**Problem statement:** Output all entries exactly; images excluded.

**The input:**
***
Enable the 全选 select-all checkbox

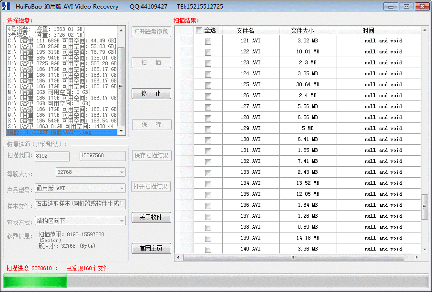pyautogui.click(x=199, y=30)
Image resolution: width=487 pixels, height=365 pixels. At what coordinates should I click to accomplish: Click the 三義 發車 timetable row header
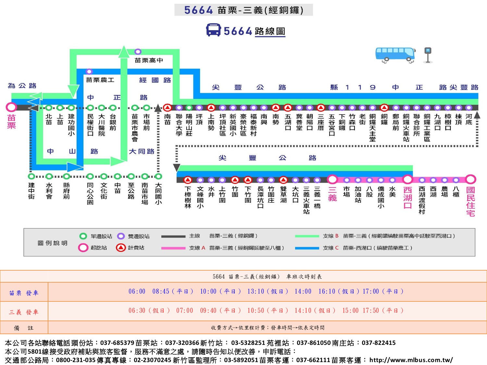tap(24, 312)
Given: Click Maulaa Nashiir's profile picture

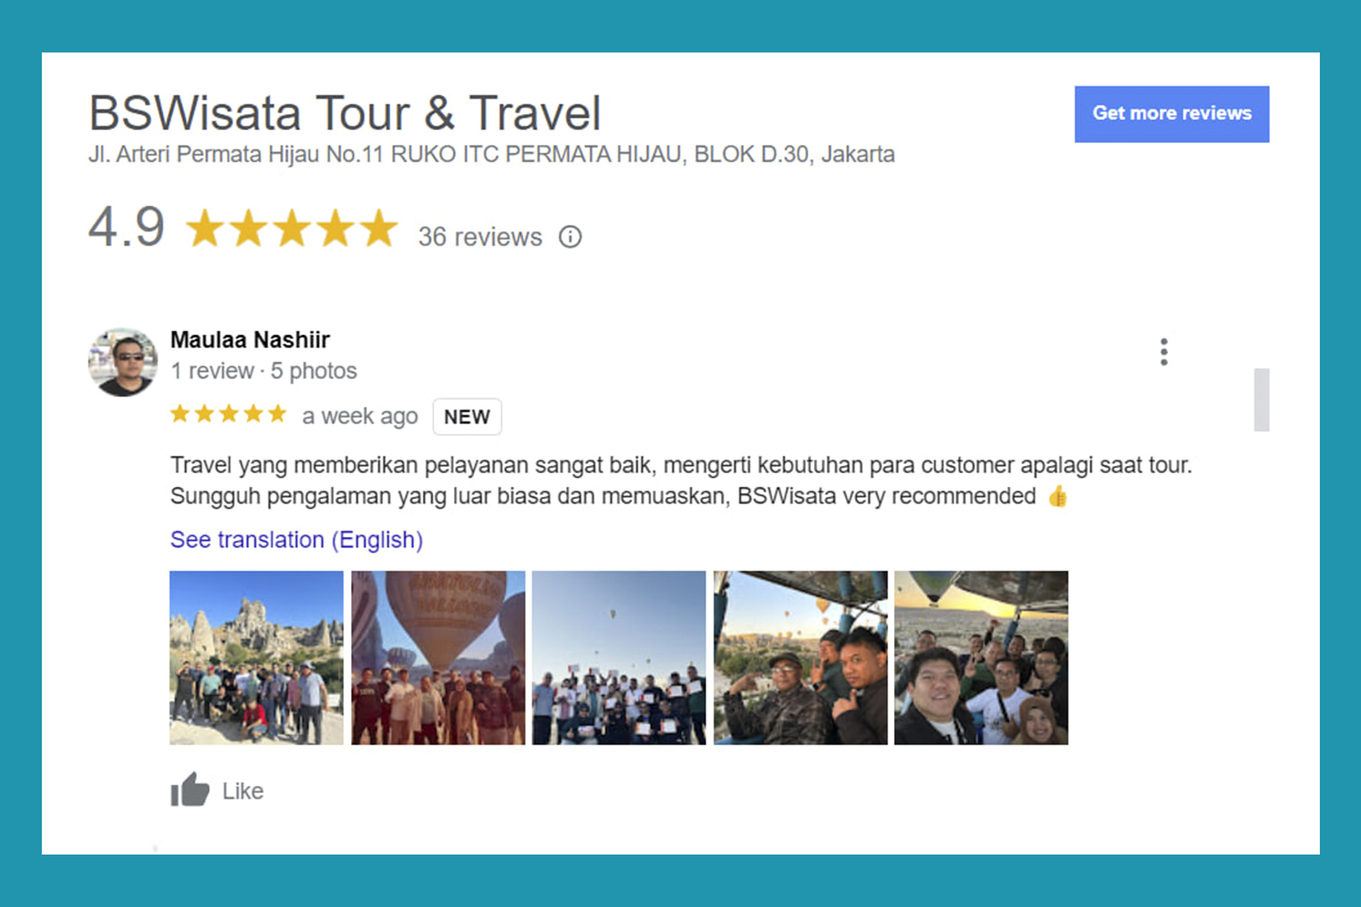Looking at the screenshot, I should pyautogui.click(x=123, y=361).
***
**Reply:**
Enable the 全选 select-all checkbox

pyautogui.click(x=199, y=30)
Image resolution: width=487 pixels, height=365 pixels. At what coordinates should I click to accomplish: Click the 三義 發車 timetable row header
tap(24, 312)
Given: Click Maulaa Nashiir's profile picture

Looking at the screenshot, I should pyautogui.click(x=123, y=361).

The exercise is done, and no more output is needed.